Erst mal keine Panik
Doch der stellvertretende Bundesvorsitzende des Deutschen Bibliotheksverbandes, Reinhard Altenhöner, gibt Entwarnung für den Fall, dass uns zufällig ein arsenbelastetes Buch in die Hände fällt.
"Don’t panic! Ich glaube, Panikmache ist an der Stelle nicht angesagt."
Es gibt verschiedene Vorsichtsmaßnahmen, die wir im Umgang mit diesen giftigen Büchern treffen können: Auf keinen Fall sollten wir mit den Fingern auf belastete Stellen und danach an Mund oder Nase greifen. Im besten Fall sollten wir Handschuhe tragen. "Dann ist das relativ ungefährlich", sagt Reinhard Altenhöner.
Selbstverständlich ist die Bielefelder Unibib nicht die einzige, die Bücher aus dem 19. Jahrhundert im Bestand hat. Was dagegen unternommen wird, ist nicht einheitlich geregelt. Das liegt an der unterschiedlichen Größe des Buchbestands einzelner Bibliotheken. Weshalb aber die Bielefelder Bib zu so drastischen Mitteln greift, kann sich Reinhard Altenhöner nicht erklären.
Leitfaden mit Hygienevorschriften für den Verdachtsfall
Er erklärt: "Also eigentlich sind wirklich auch zahlenmäßig andere Bibliotheken deutlich mehr betroffen.
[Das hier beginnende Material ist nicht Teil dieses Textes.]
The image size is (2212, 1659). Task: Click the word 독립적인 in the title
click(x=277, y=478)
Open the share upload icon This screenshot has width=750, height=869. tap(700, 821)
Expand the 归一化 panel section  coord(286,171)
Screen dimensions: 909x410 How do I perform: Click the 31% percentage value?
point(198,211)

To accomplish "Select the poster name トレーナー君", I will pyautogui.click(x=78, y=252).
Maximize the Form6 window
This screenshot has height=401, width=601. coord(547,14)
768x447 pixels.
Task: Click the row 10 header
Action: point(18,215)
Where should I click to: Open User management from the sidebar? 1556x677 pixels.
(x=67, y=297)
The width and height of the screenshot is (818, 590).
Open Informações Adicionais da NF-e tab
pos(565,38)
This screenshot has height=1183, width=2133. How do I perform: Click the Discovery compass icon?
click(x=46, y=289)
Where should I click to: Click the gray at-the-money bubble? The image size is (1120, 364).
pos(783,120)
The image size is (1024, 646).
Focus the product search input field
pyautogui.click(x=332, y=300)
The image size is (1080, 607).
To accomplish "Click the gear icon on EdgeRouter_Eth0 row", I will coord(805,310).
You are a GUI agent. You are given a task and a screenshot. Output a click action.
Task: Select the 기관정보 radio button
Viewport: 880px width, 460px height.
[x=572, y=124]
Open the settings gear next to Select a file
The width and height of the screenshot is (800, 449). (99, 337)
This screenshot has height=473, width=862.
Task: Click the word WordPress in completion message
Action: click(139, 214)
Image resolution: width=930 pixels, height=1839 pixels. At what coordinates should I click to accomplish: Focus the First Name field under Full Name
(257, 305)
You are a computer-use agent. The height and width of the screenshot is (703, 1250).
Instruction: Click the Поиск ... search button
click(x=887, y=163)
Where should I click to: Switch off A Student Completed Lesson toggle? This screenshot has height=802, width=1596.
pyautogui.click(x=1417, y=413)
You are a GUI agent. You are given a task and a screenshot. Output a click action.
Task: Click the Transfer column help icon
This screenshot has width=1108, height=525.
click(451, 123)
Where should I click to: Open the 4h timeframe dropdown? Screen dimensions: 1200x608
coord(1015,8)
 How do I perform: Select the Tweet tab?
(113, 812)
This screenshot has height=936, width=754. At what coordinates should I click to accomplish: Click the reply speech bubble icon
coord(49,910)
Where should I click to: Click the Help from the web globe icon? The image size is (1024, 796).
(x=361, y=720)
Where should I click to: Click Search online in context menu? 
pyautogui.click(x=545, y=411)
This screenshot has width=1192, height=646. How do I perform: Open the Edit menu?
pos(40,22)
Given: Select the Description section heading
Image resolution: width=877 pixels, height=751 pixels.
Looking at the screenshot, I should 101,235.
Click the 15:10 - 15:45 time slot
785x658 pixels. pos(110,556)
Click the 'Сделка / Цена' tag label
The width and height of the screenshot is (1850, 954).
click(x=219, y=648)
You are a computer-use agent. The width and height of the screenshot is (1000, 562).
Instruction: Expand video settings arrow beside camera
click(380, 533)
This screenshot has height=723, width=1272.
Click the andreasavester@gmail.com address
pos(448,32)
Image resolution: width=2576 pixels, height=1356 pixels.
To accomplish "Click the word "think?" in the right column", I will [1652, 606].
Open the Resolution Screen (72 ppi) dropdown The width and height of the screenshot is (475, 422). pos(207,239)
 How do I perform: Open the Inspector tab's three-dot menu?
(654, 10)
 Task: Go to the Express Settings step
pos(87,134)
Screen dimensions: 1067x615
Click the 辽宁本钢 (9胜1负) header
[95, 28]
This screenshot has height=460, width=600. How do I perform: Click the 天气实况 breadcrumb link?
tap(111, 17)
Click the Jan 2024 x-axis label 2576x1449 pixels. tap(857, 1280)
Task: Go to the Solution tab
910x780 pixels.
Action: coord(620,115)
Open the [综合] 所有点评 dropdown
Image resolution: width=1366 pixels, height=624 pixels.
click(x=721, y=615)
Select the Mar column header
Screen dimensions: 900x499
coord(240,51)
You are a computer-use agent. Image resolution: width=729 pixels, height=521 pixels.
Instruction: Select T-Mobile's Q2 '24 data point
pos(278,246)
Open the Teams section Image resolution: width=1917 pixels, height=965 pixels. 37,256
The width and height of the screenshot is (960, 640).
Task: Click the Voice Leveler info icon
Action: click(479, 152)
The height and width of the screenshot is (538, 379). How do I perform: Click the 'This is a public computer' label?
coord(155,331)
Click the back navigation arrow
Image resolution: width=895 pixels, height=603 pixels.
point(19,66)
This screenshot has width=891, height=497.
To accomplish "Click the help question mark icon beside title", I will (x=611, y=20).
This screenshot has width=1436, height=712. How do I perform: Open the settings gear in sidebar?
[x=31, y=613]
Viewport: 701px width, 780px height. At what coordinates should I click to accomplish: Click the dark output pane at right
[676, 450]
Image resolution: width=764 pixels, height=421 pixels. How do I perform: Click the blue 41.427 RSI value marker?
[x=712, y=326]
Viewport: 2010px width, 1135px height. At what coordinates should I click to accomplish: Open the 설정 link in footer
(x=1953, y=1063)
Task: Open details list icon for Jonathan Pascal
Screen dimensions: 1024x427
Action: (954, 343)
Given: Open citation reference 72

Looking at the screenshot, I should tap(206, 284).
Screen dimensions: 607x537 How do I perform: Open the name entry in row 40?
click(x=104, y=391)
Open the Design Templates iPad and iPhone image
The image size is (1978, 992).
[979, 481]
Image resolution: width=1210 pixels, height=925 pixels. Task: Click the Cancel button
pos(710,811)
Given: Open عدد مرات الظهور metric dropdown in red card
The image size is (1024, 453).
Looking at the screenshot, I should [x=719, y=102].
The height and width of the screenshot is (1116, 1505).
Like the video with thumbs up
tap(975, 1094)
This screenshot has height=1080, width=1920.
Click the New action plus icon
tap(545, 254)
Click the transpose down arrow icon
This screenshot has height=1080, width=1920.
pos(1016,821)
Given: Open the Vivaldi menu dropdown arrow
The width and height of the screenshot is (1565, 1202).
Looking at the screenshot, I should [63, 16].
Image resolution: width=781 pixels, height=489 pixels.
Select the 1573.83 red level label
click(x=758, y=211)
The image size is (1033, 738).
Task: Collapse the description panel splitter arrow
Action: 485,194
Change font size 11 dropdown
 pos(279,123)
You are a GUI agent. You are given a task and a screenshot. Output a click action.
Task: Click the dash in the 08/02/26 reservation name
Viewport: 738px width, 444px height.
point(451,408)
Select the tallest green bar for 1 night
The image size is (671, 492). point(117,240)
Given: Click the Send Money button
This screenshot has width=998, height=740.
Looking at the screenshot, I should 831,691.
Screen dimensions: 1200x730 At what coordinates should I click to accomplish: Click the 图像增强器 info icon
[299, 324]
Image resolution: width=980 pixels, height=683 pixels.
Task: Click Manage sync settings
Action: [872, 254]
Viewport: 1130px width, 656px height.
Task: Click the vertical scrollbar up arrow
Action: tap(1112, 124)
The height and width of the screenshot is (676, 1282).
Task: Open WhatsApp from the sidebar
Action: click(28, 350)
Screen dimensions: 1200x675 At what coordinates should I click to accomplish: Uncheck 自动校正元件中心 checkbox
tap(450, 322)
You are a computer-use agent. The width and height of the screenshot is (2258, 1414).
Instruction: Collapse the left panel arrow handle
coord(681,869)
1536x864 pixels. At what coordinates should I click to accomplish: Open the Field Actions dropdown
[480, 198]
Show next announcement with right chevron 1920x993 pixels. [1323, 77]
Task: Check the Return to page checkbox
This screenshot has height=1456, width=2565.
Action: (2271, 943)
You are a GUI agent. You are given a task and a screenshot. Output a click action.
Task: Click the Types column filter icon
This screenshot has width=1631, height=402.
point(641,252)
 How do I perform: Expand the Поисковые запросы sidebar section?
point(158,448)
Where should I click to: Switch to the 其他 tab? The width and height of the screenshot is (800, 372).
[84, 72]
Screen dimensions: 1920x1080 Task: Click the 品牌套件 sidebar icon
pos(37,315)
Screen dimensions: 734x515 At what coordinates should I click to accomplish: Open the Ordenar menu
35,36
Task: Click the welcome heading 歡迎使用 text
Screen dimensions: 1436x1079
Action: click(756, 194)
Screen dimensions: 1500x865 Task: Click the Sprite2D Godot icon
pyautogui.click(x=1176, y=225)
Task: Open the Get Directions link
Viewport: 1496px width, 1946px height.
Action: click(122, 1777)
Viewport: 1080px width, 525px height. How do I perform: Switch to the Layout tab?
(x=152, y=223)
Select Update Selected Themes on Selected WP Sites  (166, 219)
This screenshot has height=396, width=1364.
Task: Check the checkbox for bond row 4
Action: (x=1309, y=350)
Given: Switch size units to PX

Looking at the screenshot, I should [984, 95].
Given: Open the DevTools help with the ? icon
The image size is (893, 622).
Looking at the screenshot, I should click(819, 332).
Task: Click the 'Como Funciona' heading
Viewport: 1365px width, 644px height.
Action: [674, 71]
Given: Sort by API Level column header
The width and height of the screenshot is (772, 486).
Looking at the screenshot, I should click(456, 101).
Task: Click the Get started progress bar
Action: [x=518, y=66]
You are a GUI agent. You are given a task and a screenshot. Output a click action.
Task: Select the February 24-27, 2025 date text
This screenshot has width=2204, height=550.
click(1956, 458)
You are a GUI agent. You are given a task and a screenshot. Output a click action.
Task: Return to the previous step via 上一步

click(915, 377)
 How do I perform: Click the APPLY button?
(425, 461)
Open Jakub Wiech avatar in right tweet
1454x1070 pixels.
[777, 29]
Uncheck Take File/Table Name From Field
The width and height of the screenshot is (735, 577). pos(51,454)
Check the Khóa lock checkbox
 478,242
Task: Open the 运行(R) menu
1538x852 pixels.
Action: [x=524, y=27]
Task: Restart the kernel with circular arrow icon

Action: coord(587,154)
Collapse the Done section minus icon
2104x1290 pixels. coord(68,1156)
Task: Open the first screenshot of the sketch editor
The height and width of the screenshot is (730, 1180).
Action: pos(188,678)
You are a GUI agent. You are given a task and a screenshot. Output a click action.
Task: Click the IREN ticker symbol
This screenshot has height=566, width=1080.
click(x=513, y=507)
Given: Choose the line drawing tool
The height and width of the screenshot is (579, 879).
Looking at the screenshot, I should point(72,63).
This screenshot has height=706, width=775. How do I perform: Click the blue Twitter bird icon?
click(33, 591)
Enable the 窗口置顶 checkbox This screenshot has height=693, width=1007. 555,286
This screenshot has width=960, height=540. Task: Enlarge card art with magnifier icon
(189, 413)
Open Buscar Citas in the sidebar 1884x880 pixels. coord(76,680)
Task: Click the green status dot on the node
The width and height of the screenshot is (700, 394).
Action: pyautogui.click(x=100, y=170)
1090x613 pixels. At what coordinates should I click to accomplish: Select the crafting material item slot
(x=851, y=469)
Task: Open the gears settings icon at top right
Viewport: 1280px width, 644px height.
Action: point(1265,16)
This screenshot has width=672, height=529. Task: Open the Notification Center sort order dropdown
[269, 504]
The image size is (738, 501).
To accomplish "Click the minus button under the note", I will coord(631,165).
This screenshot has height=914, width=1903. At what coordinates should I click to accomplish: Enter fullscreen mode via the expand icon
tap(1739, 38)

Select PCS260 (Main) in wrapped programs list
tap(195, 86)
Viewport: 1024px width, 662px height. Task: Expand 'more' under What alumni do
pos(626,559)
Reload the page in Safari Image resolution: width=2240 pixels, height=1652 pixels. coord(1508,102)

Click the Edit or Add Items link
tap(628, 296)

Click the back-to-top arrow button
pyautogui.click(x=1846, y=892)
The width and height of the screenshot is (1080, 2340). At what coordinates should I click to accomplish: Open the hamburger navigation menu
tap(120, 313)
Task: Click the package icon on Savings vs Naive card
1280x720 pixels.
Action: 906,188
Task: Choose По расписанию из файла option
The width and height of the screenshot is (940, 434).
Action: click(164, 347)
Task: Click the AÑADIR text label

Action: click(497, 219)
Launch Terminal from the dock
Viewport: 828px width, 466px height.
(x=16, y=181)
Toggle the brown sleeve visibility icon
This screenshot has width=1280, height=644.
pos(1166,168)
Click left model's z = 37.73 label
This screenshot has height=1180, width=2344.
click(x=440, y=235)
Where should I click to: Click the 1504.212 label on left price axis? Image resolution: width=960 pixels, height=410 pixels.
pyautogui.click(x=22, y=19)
Da man in aller Regel von den Bibliotheken weiß, dass sie ein Verdachtsfall sein können, halte ich eine Komplettsperre für keine gute Maßnahme."
Wie Bibliotheken mit Gefahren durch ältere Bücher umgehen können, wird in einem Leitfaden beschrieben. Darin wird zum Beispiel auf erhöhte Aufmerksamkeit und Hygienestandards bei der Benutzung gesetzt.
Eine Sperrung wie in Bielefeld wird nicht zur Regel werden, meint unser Reporter. Allerdings ist unklar, was Bibliotheken tun können, wenn sie feststellen, dass sie einen Arsenfall im Bestand haben. Der Grund: Ein Arsen-Buch kann andere Bücher kontaminieren. Einen Umgang haben Bibliotheken in den USA gefunden.
"In den USA empfehlen manche Bibliotheken, die Bücher einfach in eine Plastiktüte zu packen – zumindest kurzfristig."
Das ist in Deutschland aber nicht die Regel. "Was man natürlich tun kann, ist, die Bücher zu reinigen", sagt Reinhard Altenhöner. "Das muss aber mit Schutzvorkehrungen geschehen. Natürlich wird dabei eine Restbelastung am Buch vorhanden bleiben – das ist sicher. In sofern kann man die Bücher unter gesicherten Maßnahmen digitalisieren."
Auf Bücher des 19. Jahrhunderts wird regelmäßig zurückgegriffen. Von daher herrscht auf den Bibliotheken ein gewisser Druck, alte Bücher zu digitalisieren.